(„The Second Coming“ directed by Herman Yau and Tin Chi Ng, 2014)
Wenn es nach Jen (Maggie Siu) und Ming (Tak-Bun Wong) gegangen wäre, ihre Tochter hätte nie das Licht der Welt erblickt. Doch Jens Abtreibungsversuch schlug fehl, beinahe wäre sie selbst dabei ums Leben gekommen. 14 Jahre später ist Lucy (Joey Leong) zu einer gesunden, glücklichen Teenagerin herangereift. Doch ihr Schicksal nimmt eine finstere Wendung, als sie im Garten ein seltsames Glasgefäß ausgräbt. Immer wieder sieht sie daraufhin grässliche und grausame Bilder, leidet unter Halluzinationen und wird plötzlich für sich und andere zu einer Gefahr.
China, das bedeutete für westliche Zuschauer lange Jahre vor allem Martial Arts und Actionkomödien. Während in der letzten Zeit auch andere Genres sehenswerten Zuwachs erhielten – vor allem Dramen wie Feuerwerk am helllichten Tag oder A Touch of Sin konnten 2014 viel Kritikerlob einheimsen – für Horrorfans hat das Reich der Mitte nach wie vor eher weniger zu bieten. Der stylische Vampirfilm Rigor Mortis bot vor einigen Monaten eine Menge fürs Auge, ansonsten blickten Freunde übernatürlich-düsterer Geschichten in die Röhre. Und daran wird The Second Coming nicht viel ändern.
Die Ausgangssituation ist dabei noch einigermaßen vielversprechend. Abtreibungen und Nahtoderfahrungen sind vielleicht nicht der einfallsreichste Aufhänger für unerklärliche Begegnungen, aber nicht jeder Horrorfilm muss das Genre neu erfinden. Das dachte sich dann wohl auch Drehbuchautor Tin Chi Ng, der sich mit Herman Yau zudem den Regiestuhl teilte, und versuchte deshalb auch gar nicht erst, etwas Eigenständiges auf die Beine zu stellen. Schockeffekte und ein bisschen Splatter, so lautet sein Plan, das Zielpublikum auf seine Seite zu ziehen.

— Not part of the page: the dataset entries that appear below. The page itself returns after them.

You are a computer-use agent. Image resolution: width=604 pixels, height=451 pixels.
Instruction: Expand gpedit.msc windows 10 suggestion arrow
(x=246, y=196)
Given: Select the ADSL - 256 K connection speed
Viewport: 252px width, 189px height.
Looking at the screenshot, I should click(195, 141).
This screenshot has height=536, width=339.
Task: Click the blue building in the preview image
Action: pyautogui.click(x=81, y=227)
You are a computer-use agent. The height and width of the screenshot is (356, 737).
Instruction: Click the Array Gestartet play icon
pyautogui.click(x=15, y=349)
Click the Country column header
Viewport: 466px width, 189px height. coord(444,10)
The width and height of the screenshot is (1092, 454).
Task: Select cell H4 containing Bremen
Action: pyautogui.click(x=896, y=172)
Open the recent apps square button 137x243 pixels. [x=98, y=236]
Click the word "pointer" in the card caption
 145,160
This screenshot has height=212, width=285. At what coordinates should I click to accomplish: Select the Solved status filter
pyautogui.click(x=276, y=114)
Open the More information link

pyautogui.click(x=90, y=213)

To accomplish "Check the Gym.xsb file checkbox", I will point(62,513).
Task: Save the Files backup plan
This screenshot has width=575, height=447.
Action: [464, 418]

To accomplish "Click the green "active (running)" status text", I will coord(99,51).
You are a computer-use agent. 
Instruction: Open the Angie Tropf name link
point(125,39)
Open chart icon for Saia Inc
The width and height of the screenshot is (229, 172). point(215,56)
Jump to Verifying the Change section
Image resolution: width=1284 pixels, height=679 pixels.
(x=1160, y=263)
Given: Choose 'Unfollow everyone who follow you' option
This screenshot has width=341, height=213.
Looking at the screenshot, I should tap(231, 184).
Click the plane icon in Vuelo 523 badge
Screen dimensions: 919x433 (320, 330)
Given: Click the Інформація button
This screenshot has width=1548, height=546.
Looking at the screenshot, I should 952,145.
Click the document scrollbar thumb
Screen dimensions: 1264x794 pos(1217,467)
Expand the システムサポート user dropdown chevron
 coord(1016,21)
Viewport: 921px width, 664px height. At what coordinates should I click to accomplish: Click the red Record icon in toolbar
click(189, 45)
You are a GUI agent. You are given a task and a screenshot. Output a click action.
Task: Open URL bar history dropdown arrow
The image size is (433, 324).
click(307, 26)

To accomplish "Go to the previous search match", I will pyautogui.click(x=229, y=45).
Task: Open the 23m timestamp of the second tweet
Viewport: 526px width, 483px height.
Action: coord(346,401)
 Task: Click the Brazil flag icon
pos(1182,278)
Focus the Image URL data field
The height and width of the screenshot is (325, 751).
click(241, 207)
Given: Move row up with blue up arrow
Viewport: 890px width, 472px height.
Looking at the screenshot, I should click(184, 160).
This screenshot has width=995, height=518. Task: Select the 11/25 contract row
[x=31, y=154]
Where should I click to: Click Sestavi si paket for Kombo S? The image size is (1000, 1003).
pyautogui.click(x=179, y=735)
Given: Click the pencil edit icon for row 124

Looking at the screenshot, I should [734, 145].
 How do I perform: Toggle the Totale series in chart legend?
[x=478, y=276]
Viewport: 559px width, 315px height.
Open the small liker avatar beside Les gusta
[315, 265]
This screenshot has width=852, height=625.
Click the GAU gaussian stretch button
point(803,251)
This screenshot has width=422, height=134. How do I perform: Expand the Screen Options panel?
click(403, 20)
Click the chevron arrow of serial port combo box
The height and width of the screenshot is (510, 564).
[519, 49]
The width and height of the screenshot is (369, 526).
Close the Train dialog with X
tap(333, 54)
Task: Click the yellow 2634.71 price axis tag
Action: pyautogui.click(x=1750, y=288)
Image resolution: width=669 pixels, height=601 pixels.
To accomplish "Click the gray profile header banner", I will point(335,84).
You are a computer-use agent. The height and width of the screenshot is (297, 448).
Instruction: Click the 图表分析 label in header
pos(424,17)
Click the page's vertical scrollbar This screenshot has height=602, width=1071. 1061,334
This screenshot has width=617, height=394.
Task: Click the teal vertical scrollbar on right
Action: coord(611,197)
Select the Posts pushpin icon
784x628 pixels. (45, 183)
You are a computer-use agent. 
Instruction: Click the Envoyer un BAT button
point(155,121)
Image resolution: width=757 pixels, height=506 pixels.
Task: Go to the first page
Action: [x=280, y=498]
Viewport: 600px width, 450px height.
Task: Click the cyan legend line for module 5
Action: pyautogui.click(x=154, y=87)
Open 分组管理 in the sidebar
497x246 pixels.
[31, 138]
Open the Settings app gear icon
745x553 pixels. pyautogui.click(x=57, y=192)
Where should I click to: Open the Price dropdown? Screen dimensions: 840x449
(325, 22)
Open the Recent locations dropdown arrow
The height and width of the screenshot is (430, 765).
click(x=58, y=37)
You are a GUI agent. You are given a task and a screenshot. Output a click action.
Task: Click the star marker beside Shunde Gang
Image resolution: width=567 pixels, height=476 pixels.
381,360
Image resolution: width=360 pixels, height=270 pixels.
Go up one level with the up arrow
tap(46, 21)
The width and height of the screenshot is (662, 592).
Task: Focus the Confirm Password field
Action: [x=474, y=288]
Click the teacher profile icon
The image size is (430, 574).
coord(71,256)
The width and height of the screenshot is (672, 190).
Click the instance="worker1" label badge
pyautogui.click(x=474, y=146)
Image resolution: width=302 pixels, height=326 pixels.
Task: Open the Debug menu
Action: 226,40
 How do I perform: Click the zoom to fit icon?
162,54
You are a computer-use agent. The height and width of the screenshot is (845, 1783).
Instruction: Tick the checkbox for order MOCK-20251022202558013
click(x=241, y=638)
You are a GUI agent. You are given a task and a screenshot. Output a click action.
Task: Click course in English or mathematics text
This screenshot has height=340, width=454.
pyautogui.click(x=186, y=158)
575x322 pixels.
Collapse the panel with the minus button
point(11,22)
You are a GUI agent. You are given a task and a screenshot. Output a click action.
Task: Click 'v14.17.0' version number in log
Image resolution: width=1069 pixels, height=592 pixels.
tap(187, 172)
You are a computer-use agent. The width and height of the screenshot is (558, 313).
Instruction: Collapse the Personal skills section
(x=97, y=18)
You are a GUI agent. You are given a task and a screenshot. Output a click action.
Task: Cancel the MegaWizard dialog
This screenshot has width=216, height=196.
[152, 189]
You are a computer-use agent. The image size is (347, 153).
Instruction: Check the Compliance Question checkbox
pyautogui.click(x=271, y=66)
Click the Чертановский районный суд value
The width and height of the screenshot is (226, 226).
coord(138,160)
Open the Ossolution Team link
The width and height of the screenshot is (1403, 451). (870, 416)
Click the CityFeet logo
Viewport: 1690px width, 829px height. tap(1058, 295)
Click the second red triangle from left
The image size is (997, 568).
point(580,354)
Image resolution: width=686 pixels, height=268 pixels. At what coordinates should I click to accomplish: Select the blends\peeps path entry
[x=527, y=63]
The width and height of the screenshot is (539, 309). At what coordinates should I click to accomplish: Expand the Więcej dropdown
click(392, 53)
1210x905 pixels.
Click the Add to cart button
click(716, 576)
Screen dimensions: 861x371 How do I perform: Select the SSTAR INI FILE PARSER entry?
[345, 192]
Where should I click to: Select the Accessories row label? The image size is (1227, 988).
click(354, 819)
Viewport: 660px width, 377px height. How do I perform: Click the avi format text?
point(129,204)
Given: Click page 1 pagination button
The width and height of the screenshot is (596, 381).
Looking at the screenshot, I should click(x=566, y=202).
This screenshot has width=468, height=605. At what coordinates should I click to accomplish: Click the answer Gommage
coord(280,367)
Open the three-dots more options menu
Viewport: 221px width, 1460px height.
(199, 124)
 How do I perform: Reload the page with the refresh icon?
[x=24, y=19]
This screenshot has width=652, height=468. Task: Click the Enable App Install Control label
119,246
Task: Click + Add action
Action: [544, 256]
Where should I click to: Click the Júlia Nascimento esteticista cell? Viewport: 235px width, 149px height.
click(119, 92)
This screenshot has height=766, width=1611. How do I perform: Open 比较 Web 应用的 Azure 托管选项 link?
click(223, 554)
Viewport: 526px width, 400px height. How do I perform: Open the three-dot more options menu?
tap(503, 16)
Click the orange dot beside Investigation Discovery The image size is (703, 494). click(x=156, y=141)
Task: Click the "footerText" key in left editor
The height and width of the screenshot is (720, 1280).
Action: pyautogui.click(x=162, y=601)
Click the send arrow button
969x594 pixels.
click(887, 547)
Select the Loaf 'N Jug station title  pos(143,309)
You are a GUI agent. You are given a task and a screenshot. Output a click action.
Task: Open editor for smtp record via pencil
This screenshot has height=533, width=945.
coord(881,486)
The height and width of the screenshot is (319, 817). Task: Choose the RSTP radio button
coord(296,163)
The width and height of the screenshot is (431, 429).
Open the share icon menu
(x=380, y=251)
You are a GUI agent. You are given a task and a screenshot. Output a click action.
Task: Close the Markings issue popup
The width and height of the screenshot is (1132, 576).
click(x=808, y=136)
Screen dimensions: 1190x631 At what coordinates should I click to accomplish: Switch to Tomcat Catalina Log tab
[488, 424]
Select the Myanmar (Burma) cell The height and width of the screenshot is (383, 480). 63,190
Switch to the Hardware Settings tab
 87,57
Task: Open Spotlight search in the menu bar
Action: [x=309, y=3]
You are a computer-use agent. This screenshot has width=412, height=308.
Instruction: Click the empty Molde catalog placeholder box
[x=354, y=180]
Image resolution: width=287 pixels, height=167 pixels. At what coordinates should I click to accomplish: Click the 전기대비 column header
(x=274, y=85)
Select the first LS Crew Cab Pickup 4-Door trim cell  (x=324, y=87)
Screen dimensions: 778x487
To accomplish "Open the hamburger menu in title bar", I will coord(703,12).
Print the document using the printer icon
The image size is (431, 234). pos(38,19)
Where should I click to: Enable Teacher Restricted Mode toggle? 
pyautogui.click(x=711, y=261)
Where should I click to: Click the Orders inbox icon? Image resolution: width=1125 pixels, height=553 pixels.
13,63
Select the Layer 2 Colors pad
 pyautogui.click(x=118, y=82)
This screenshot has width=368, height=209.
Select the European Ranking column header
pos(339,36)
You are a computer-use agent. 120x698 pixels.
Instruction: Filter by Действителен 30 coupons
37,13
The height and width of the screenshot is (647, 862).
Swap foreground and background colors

Das wäre an und für sich nicht verwerflich, wenn das Ergebnis nur nicht so furchtbar plump ausgefallen wäre. Schon Sekunden vorher weiß der geneigte Zuschauer, dass gleich ein Angriff auf sein Nervenkostüm bevorsteht, denn die lärmend-dramatische Musik nimmt bereits alles vorweg und begräbt so jeden Anflug von Unruhe. Das ist nicht nur kontraproduktiv, weil so jeglicher Überraschungsmoment fehlt, sondern auch inszenatorisch billig. Dass keine rechte Spannung aufkommen will, liegt aber auch an den Horrormomenten an sich, die dank schlechter Effekte und mangelnder Variation wirkungslos verpuffen.
Wenn wenigstens ein Trashfaktor für Unterhaltung sorgen würde wie es bei den japanischen Kollegen Zombie Ass oder Cult der Fall ist, die so bizarr und respektlos sind, dass sie schon wieder erheitern. Doch auch in der Hinsicht geht der Suchende leer aus, dafür ist The Second Coming einfach zu gewöhnlich. Erst zum Schluss darf über einige lächerliche Einfälle geschmunzelt werden, sofern man vorher nicht schon an Langeweile gestorben ist. Wer zu dem chinesischen Film greift, weil er früher an der zwischenzeitlich zum Stillstand gekommenen Asia-Horror-Welle Gefallen fand, wird an dem überraschend blutigen Nachkömmling nur wenig Freude haben und sollte lieber zu dem ungleich atmosphärischeren Kollege The Echo greifen – oder doch wieder einen der Klassiker aus dem Schrank kramen.